BENNETT or BENETT, Henry, earl of Arlington, an eminent statesman of the reign of Charles II., was born in the year 1618, and distinguished himself at Christ church in the university of Oxford. When the civil war broke out, he was signalized in the royal cause as a wit, a soldier, and a statesman. During the troubles of the rebellion, he retired to France, and afterwards to Italy, while he was trusted by King Charles II., the duke of York, and the royal family, as a faithful servant and able minister. He next managed his master's affairs at the court of Madrid. Upon the restoration, he was created baron of Arlington, in the county of Middlesex, and looked upon as an influential minister of state. He is generally considered the head of the party against the great chancellor. Lord Clarendon; but that earl, who corrected his history when an exile at Rouen, speaks respectfully of him. Lord Arlington had a large share in the first Dutch war, and contributed not a little to the completion of what was called the triple alliance. In 1672 he was made a knight of the garter. He was perhaps foremost in the ministry of the cabal. The limits of this work do not allow us to follow him in all his offices, intrigues, and negotiations. He was never popular with King James II. He died July 28, 1685, aged 67, and was buried at Euston in Suffolk, in a vault under the church there which he had erected. Some affirm that on his death-bed he was perverted to the church of Rome; but it is more certain that he professed himself, and educated his only daughter, a protestant. He was an excellent courtier and an amiable man. His honours were many, and his opportunities of self-aggrandizement more, but he died possessed of only a moderate fortune.—T. J.

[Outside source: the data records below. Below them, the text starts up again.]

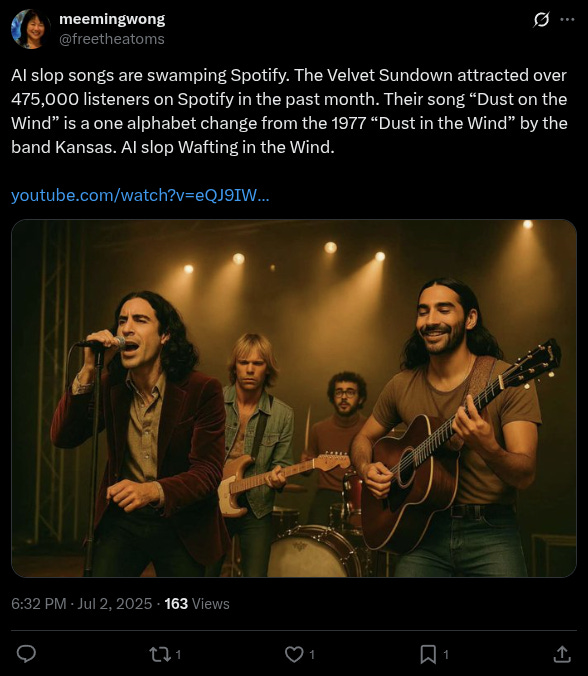View the 163 Views analytics
The height and width of the screenshot is (676, 588).
pos(197,604)
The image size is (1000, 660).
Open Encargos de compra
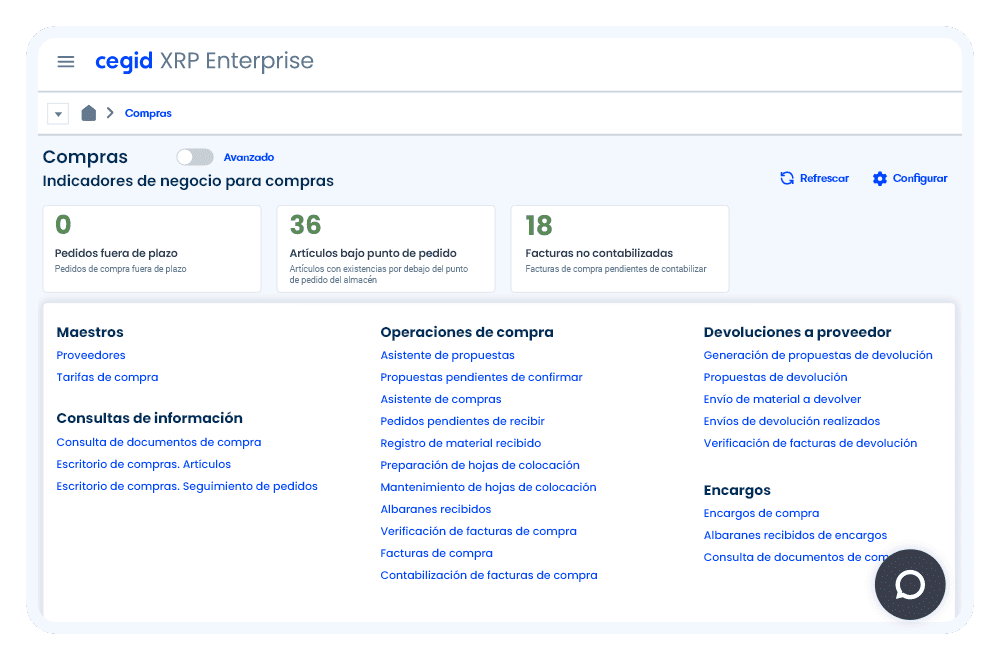click(x=761, y=513)
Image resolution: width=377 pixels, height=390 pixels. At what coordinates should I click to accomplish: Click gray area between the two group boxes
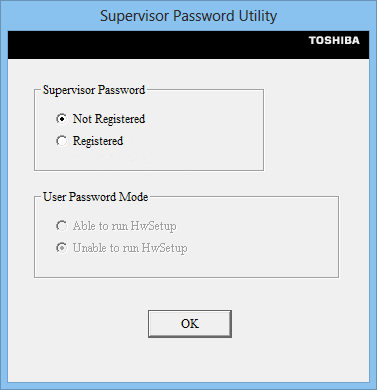(x=167, y=183)
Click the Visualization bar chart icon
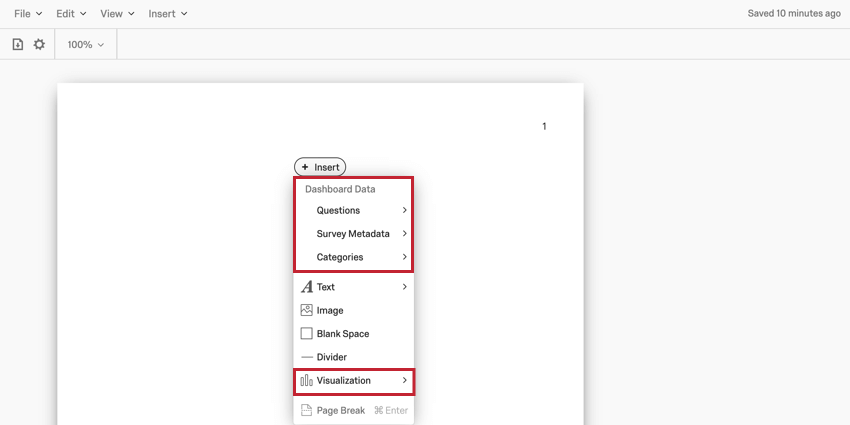The height and width of the screenshot is (425, 850). [306, 381]

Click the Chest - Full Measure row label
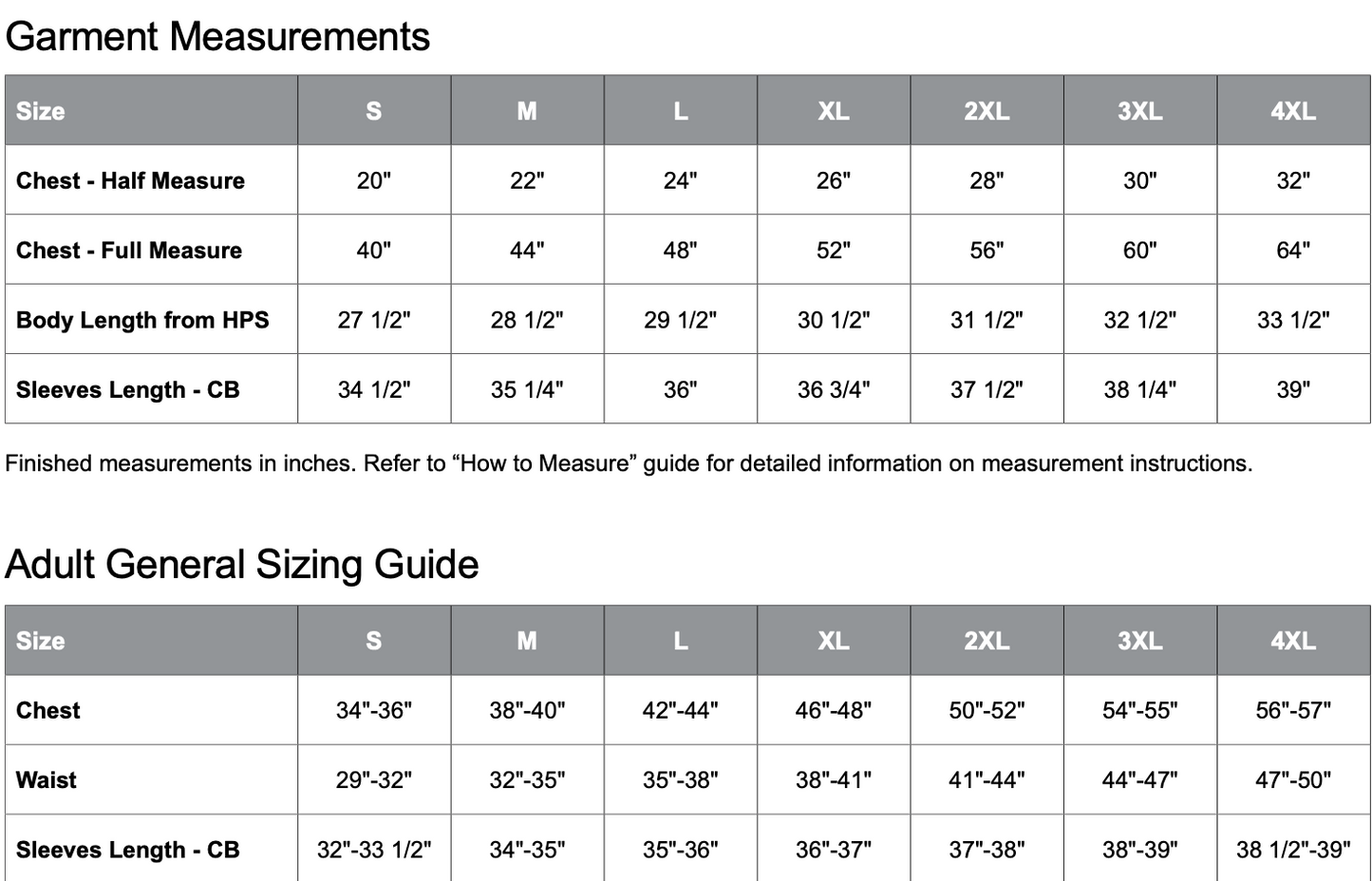129,251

BENNET, Sir John, grandfather of the preceding, was j udge of the prerogative court of Canterbury and chancellor to the archbishop of York, under Elizabeth and her successor. Having been accused of bribery, he was degraded and heavily fined. He died in poverty in 1627.

BENNET, BENNETT, or BENET, John (for his name is variously spelt), a celebrated musician of the Elizabethan era, chiefly known as a composer of madrigals. He published one set of madrigals in 1599, which he terms "his first works," dedicated to Ralph Assheton, Esq., "one of her majestie's justices of peace, &c.," whom we may infer was his patron. He contributed one madrigal to Thomas Morley's celebrated work, The Triumphs of Oriana, 1601; and five part songs to Ravenscroft's Brief Discourse," &c., 1614. In the latter work the editor calls him "a gentleman admirable for all kind of composures, either in art or ayre, simple or mixt, of what nature soever; in whose works the very life of that passion which the ditty sounded is so truly exprest, as if he had measured it alone by his own soul, and invented no other harmony than his own sensible feeling did afford him." Beyond this short eulogium we meet with no particulars respecting this great master of vocal harmony. The dates of his birth and death are alike unknown.—E. F. R.

* BENNET, John Joseph, an eminent botanist connected with the botanical department of the British Museum, and secretary of the Linnæan Society. He is a fellow of the Royal Society of London, and a corresponding member of the Royal Botanical Society of Ratisbon. He has edited Horsfield's Plantæ Javanicæ Rariores, and has contributed many papers to scientific journals and societies.—J. H. B.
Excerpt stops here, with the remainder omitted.